SET TASK 1:
Print the post about Yammer's cloud-service integrations word for word, from start to finish.
SET TASK 2:
Output the records verbatim, beginning at the line that contains "Screen dimensions: 1232x687" and stopping after the line that contains "tap(198, 38)". Give only those lines.

READING PASSAGE:
────────────────────
Arik Hesseldahl

Recent Posts by Arik Hesseldahl

Yammer Now Works With Box.net and Five Other Cloud Services

Yammer, the social enterprise and collaboration outfit once described simply as “Twitter for the office,” just got a lot more powerful. Today the company announced integrations with a half-dozen cloud-based enterprise services.

The main one is Box.net, the red-hot cloud storage and collaboration start-up. Yammer users will now get notifications that new files have been uploaded.

Another Yammer integration that will get attention is Zendesk, the cloud-based help-desk service. If your job involves helping people with their IT troubles, Yammer can publish help-ticket updates as different people work on them.

Expensify is a cloud-based expense-reporting service. I’m not sure I see the point of broadcasting anything about expense reports to coworkers. But if you’re a boss, and you need to do a little public praising and/or shaming around the size of expense reports (or people who file theirs chronically late), then I guess it could make some sense.

TripIt is a cloud-based travel and itinerary management service. The Yammer integration will let you know when a coworker is traveling, about to travel, or has come back from a trip.

The other two: Badgeville, which helps companies create loyalty programs through the creation of Foursquare-like game-and-badge programs; and Spigit, which aims to get employees sharing ideas in order to better “tap into the collective intelligence of an organization.”
────────────────────
DATASET RECORDS:
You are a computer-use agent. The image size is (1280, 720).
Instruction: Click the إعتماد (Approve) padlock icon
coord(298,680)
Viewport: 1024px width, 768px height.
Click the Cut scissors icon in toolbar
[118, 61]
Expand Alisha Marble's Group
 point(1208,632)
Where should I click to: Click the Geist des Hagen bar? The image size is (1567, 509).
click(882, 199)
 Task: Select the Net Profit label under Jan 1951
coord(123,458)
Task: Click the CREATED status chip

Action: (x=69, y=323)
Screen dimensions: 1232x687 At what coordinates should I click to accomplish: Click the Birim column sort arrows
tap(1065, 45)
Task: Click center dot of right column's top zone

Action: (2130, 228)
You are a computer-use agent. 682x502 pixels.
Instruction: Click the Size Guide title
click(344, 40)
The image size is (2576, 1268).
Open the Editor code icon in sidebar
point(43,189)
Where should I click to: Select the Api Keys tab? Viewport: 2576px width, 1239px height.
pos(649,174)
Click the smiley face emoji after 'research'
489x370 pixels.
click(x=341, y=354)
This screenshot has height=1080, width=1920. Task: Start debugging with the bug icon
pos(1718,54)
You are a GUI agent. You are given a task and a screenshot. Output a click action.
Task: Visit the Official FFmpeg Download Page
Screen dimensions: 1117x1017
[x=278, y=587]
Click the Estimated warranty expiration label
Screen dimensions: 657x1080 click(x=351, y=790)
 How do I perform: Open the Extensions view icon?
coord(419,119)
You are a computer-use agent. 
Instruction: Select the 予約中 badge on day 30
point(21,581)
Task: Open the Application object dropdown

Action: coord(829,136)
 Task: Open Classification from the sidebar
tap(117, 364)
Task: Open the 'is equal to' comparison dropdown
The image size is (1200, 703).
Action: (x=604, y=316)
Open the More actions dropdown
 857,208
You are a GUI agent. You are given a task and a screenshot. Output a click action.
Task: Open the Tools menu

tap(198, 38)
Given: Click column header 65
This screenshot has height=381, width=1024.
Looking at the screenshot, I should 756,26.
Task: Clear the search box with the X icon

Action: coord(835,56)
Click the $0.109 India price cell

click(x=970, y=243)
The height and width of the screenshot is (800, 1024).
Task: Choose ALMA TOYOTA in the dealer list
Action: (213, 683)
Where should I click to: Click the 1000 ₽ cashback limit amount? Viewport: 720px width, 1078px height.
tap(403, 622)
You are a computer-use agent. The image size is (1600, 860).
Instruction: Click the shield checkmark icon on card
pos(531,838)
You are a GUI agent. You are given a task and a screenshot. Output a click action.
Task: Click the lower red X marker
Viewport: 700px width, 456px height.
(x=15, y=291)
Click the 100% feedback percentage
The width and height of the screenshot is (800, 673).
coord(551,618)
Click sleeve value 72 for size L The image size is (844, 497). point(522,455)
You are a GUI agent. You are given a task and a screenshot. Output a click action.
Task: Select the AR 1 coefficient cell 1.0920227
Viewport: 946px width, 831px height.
────────────────────
ANSWER 1:
Arik Hesseldahl

Recent Posts by Arik Hesseldahl

Yammer Now Works With Box.net and Five Other Cloud Services

Yammer, the social enterprise and collaboration outfit once described simply as “Twitter for the office,” just got a lot more powerful. Today the company announced integrations with a half-dozen cloud-based enterprise services.

The main one is Box.net, the red-hot cloud storage and collaboration start-up. Yammer users will now get notifications that new files have been uploaded.

Another Yammer integration that will get attention is Zendesk, the cloud-based help-desk service. If your job involves helping people with their IT troubles, Yammer can publish help-ticket updates as different people work on them.

Expensify is a cloud-based expense-reporting service. I’m not sure I see the point of broadcasting anything about expense reports to coworkers. But if you’re a boss, and you need to do a little public praising and/or shaming around the size of expense reports (or people who file theirs chronically late), then I guess it could make some sense.

TripIt is a cloud-based travel and itinerary management service. The Yammer integration will let you know when a coworker is traveling, about to travel, or has come back from a trip.

The other two: Badgeville, which helps companies create loyalty programs through the creation of Foursquare-like game-and-badge programs; and Spigit, which aims to get employees sharing ideas in order to better “tap into the collective intelligence of an organization.”

ANSWER 2:
Screen dimensions: 1232x687 At what coordinates should I click to accomplish: Click the Birim column sort arrows
tap(1065, 45)
Task: Click center dot of right column's top zone

Action: (2130, 228)
You are a computer-use agent. 682x502 pixels.
Instruction: Click the Size Guide title
click(344, 40)
The image size is (2576, 1268).
Open the Editor code icon in sidebar
point(43,189)
Where should I click to: Select the Api Keys tab? Viewport: 2576px width, 1239px height.
pos(649,174)
Click the smiley face emoji after 'research'
489x370 pixels.
click(x=341, y=354)
This screenshot has height=1080, width=1920. Task: Start debugging with the bug icon
pos(1718,54)
You are a GUI agent. You are given a task and a screenshot. Output a click action.
Task: Visit the Official FFmpeg Download Page
Screen dimensions: 1117x1017
[x=278, y=587]
Click the Estimated warranty expiration label
Screen dimensions: 657x1080 click(x=351, y=790)
 How do I perform: Open the Extensions view icon?
coord(419,119)
You are a computer-use agent. 
Instruction: Select the 予約中 badge on day 30
point(21,581)
Task: Open the Application object dropdown

Action: coord(829,136)
 Task: Open Classification from the sidebar
tap(117, 364)
Task: Open the 'is equal to' comparison dropdown
The image size is (1200, 703).
Action: (x=604, y=316)
Open the More actions dropdown
 857,208
You are a GUI agent. You are given a task and a screenshot. Output a click action.
Task: Open the Tools menu

tap(198, 38)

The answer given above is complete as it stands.